(Text and element pointing records)
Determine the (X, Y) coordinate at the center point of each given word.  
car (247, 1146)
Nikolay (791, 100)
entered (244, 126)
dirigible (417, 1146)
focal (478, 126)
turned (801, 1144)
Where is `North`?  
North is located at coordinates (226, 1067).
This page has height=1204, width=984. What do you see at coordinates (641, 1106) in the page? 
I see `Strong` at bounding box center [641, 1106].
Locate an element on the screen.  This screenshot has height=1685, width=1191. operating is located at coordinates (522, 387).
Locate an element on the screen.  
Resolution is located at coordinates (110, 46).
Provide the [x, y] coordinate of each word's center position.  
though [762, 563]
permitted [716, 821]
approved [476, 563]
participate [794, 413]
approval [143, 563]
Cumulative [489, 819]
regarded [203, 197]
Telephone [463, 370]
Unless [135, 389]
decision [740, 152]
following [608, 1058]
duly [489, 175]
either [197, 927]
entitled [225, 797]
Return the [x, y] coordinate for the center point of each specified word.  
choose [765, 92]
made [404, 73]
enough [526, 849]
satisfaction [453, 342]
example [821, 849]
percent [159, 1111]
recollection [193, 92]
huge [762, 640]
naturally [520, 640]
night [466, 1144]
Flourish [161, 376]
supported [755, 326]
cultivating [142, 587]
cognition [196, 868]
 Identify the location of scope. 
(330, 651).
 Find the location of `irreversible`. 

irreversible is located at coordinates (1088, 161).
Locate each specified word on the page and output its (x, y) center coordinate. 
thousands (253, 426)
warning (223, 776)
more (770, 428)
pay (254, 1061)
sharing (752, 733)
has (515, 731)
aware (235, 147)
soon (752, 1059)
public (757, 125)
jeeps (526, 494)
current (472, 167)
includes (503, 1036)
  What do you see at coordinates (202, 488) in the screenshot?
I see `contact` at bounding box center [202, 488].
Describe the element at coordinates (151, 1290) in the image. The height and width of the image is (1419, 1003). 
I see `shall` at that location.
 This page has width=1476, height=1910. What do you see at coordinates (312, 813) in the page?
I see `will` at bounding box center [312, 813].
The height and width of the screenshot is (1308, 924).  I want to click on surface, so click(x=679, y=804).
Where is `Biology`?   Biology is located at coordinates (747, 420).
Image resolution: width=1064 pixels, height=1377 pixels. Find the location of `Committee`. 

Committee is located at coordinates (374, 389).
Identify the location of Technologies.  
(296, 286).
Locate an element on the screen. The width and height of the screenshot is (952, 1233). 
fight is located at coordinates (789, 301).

_EXERCISE_
In the records above, retype the lines from the one containing "more (770, 428)" through the one containing "center [202, 488].", keeping each line identical to the original.

_WRITTEN ANSWER_
more (770, 428)
pay (254, 1061)
sharing (752, 733)
has (515, 731)
aware (235, 147)
soon (752, 1059)
public (757, 125)
jeeps (526, 494)
current (472, 167)
includes (503, 1036)
  What do you see at coordinates (202, 488) in the screenshot?
I see `contact` at bounding box center [202, 488].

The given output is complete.